2.2L’auteur a été appréhendé le 17 juin 2016 à l’aéroport international de Kharkiv, en Ukraine, sur le fondement d’un mandat de recherche de l’Organisation internationale de police criminelle (INTERPOL) émis par la Fédération de Russie. Il a été placé en détention à la prison no 27 de Kharkiv. Sa détention aux fins d’extradition a été autorisée par le tribunal du district Kominternivsky de Kharkiv le 17 juin 2016 et prolongée par des décisions du tribunal du district Zhovtnevyi en date du 22 juillet et du 21 septembre 2016. Le 15 juillet 2016, le Bureau du Procureur général de la Fédération de Russie a demandé l’extradition de l’auteur. Les documents annexés à la demande d’extradition indiquent que l’auteur a quitté la Géorgie vers novembre 2014 et qu’il s’est rendu en République arabe syrienne, où il a intégré un groupe armé illégal, « État islamique », et participé à des attaques militaires menées par ce groupe. Le 13 octobre 2016, le Bureau du Procureur général d’Ukraine a décidé d’extrader l’auteur vers la Fédération de Russie.

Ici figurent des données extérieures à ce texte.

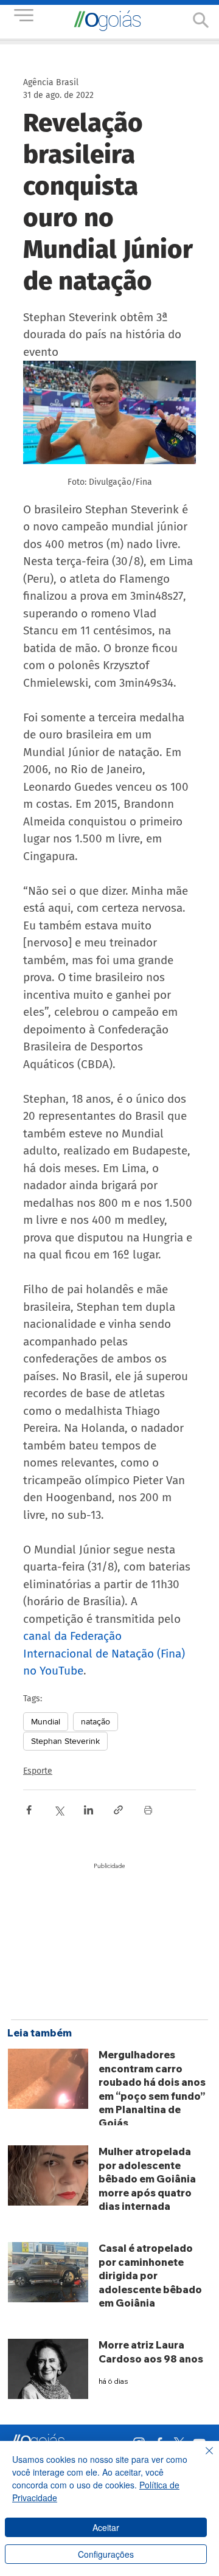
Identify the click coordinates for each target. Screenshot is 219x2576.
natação (95, 1721)
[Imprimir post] (148, 1810)
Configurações (106, 2554)
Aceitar (105, 2527)
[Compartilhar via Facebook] (29, 1810)
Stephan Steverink (65, 1741)
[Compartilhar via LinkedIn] (88, 1810)
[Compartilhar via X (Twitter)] (58, 1810)
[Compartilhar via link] (118, 1810)
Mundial (45, 1721)
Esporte (37, 1771)
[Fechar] (202, 2458)
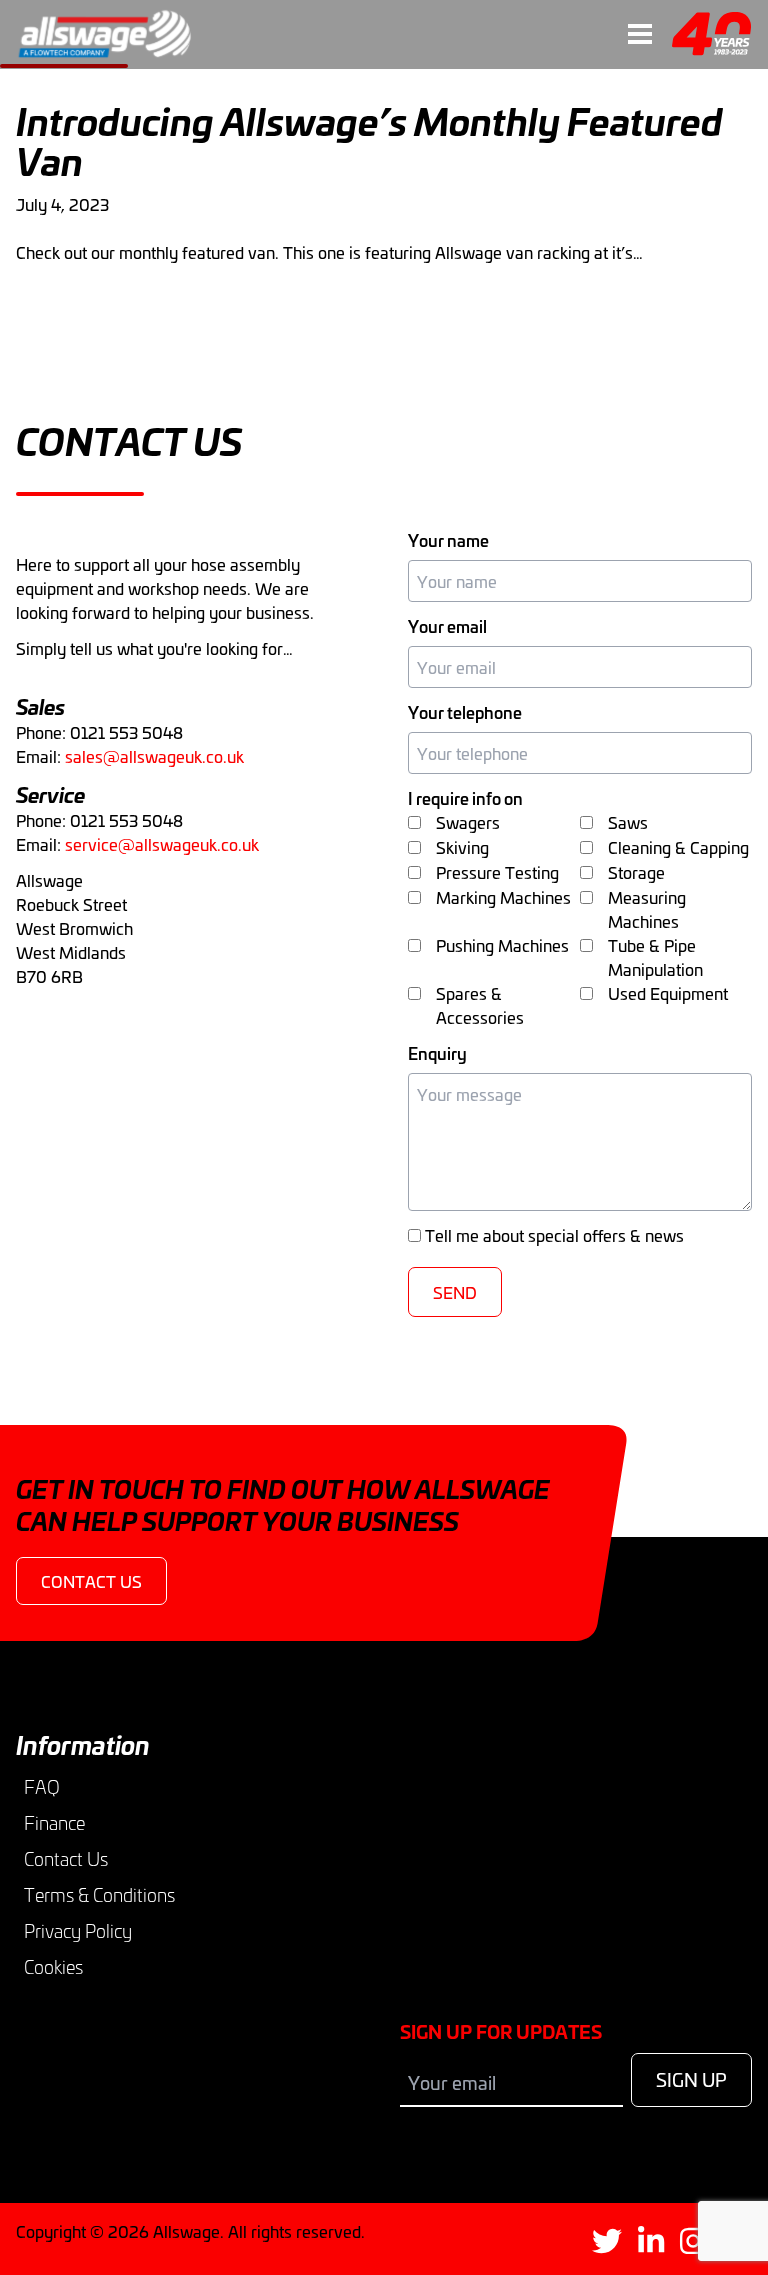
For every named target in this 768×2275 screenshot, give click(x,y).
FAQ (42, 1787)
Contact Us (66, 1859)
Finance (54, 1823)
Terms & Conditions (99, 1895)
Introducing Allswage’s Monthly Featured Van (369, 140)
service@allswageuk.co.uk (162, 844)
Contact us (91, 1581)
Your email (447, 626)
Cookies (53, 1967)
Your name (448, 540)
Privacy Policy (78, 1931)
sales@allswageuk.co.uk (154, 756)
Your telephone (465, 712)
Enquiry (437, 1053)
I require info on (465, 798)
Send (455, 1292)
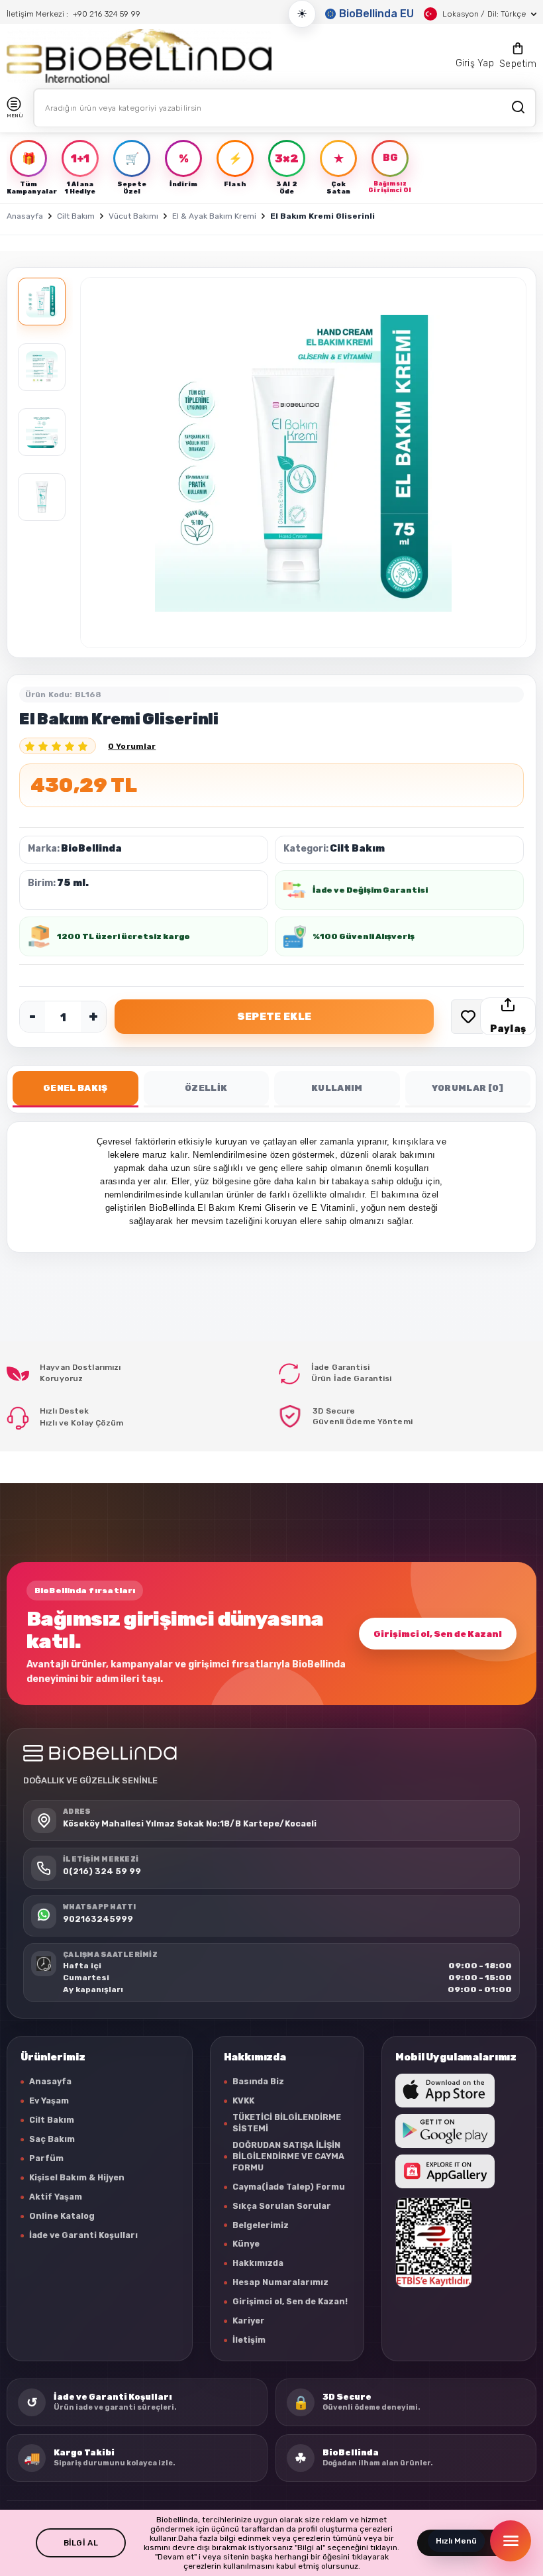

2.3Le 21 octobre 2016, l’auteur a formé un recours contre la décision d’extradition du 13 octobre 2016 devant le tribunal du district Zhovtnevyi. Il affirmait que, le 31 août 2016, il avait présenté une demande d’asile au Service national des migrations de l’Ukraine. Le 23 septembre 2016, le Service national des migrations l’a informé, par voie de lettre, que sa demande avait été transmise à la Direction générale du Service des migrations de l’État dans la région de Kharkiv pour traitement. Selon l’auteur, la loi n’autorisait pas le Bureau du Procureur général à autoriser son extradition alors que sa demande d’asile était en cours d’examen par le Service national des migrations. Le recours de l’auteur a été rejeté par le tribunal du district Zhovtnevyi le 31 octobre 2016. Le tribunal a constaté que l’auteur avait été informé par une lettre, reçue contre signature le 4 octobre 2016, que sa demande d’asile avait été rejetée le 28 septembre 2016. L’auteur n’a pas fait appel de la décision du Service national des migrations, de sorte que rien ne s’opposait à ce que le Bureau du Procureur général délivre, le 13 octobre 2016, une autorisation d’extradition. Le recours formé le 4 novembre 2016 auprès de la cour d’appel régionale de Kharkiv a été rejeté le 10 novembre 2016. La cour a constaté, entre autres choses, que la demande d’extradition adressée par le Bureau du Procureur général de la Fédération de Russie, datée du 15 juillet 2016, comportait des assurances selon lesquelles l’extradition ne visait pas à persécuter l’auteur pour des motifs politiques ou religieux ou en raison de sa nationalité ou de sa race, l’auteur disposerait de tous les moyens nécessaires à sa défense, y compris des services d’un avocat, il ne serait pas soumis à la torture ni à des peines ou traitements inhumains ou dégradants, et il ne serait poursuivi que pour les seuls motifs pour lesquels son extradition avait été demandée.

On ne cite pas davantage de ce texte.